Monday, July 30, 2007

Banal Office Parks and the Urban Context.

I work at this place where everybody starts their sentences with "So". They are big on tee shirts, for every occasions - Silicon Valley culture I guess, and they gave me a pretty cool one when I picked up my offer letter. After a couple of months here and after hearing every sentence beginning with that word, if they asked me to design a new newbie tee shirt, it would say "So, I work at ......".

The reason I am telling you this is that things like this sort of creep into your bloodstream and if you find me start many of my sentences like this, I don't want you to blame my teachers in the many, mostly good, schools that I went to. They did OK. It's my job that messed me up.

So, like I was saying, I went with some people to check out a temporary facility (at RMZ Ecospace) for the business process teams at my org. It was the first time I was on the outer ring road between Airport & Sarjapur Road. I am sure this is old news to you guys, but the place was sprouting Tech Parks like Bangalore in the boom days. Oh right, that's about now.

Mostly ofcourse soul numbing, lifeless corporate park type places - a lot of glass boxes thrown together, a Coffee Day in the lobby so you think the place is buzzing, an overlarge nylon tent that is the food court. No desire or ability to create an urban context, a sense of place. Just high walls with of cheap-labour security guards to create a ghetto of the icard-dangling-on-ribbon blessed.

Street grid, mixed use, pedestrian friendly, transit friendly, avenues for sport & recreation, places of culture - you must be talking in ancient egyptian hieroglyphic. Sorry, can't undershtand. Perhaps if you spoke slowly and loudly........

This ofcourse is classic case of market failure. And hardly unexpected. The reason that Bangalore is such a great town, besides the weather, is one small acronym - BDA. All the good neighbourhoods in Bangalore - IndiraNagar, Koramangala, Jayanagar, Malleswaram etc were created as planned developments by the BDA (or its predecessor). They cut up the land into parks, roads, civic amenity sites and plots. A certain inherent flexibility in the land use zoning that Bangalore has had, allowed areas to change over time, starting off as sparsely populated suburbs and transforming to higher density housing, retail and commercial centres. Koramangala over the last 10 years is a highly accelerated example of this. Ofcourse the British laid the foundation, but they brought their marvellous understand of urban planning to Bombay. Look what we have done with her since.

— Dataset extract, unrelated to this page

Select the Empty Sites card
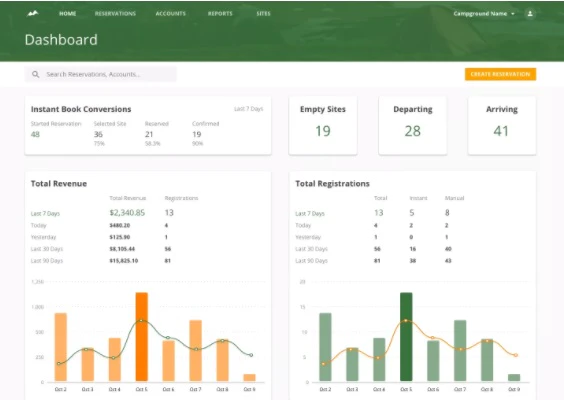The height and width of the screenshot is (400, 564). (323, 126)
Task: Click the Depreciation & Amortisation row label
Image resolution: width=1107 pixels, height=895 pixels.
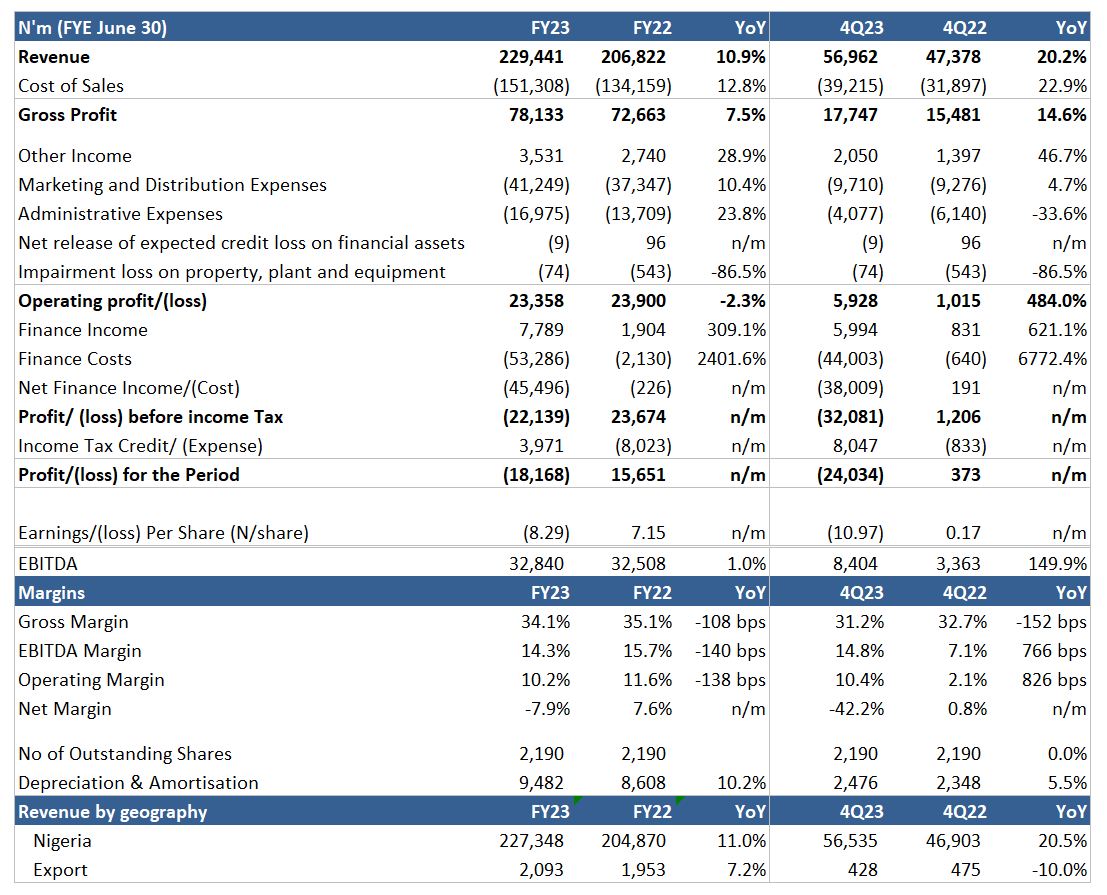Action: point(138,783)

Now, with Bean Town becoming Boom Town, and the BDA having becoming somewhat defunct since the Arkavathy layout setback, private developers are buying chunks of land and developing them without an understanding of how the parts stitch together to form a whole, the necessity of civic amenities like schools, theatres, parks, playgrounds that give richness to the life of the inhabitants and ultimately add to the value of the place. If the market was able to do this efficiently, Ulhasnagar would have been the Colaba & Bandra of Bombay. Right now it is somewhere between its armpit and its arsehole and the High Court would love to demolish the lot if the bloody politician got out of the way.

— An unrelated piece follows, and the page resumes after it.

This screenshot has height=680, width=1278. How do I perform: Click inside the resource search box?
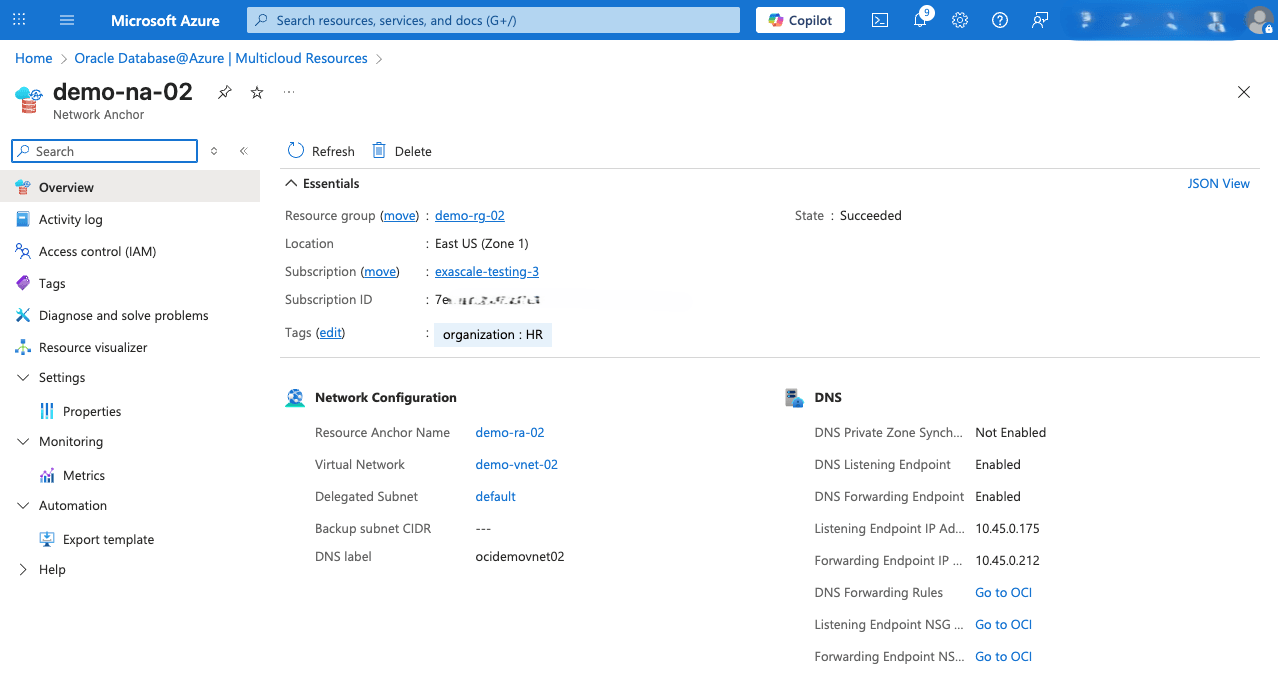pos(103,150)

Granted, the state can screw up - look at Nariman Point. Ofcourse some of you are saying Nariman Point aint half bad. Which means that with a public/muncipal institution designed plan, even the failures are sins of omissions (they could have done so much more) than of derision (what f@#k did I just step into!).
And occasionally private players can do an OK job - DLF built pretty much all of south Delhi - South Ex, GK etc. But they had a large canvas to play with and were town planning authority by default. You look at Lutyen's Delhi, then look again at Greater Kailash and wonder at the failure of imagination. You think even a duffer could have done better.

So I want to be real proud about our 10% GDP growth rate and all the Indians it is lifting out of poverty, but I worry that it is destroying the one city in this country I can live in. I haven't tried Kolkata, and I think I might like it, but there's pretty much nothing else.
One of the best things that happened to Bangalore was the Real Estate crash of '99-2000, sort of coinciding/triggerred off by the dotcom burst. Lot of crap builders building crap buildings went under and out of this rubble, the ones left over - Prestige, Brigade etc had some sense of aesthetics and pride in the idea of Bangalore. And then Krishna, blessed be he, came to power and revitalized the BDA and they distributed so many thousands of plots which was more than they had done in the previous two decades.

So, bottom line - I need the bubble to burst and I want SM Krishna back in power. And I want the BDA to design every new area that is developed - once they have carved it up to draw the outlines of the larger picture, the private guys can come in, buy plots and build their stuff. It will all come together beautifully. That is how they do it in the civilized countries of Europe, and I deserve no less.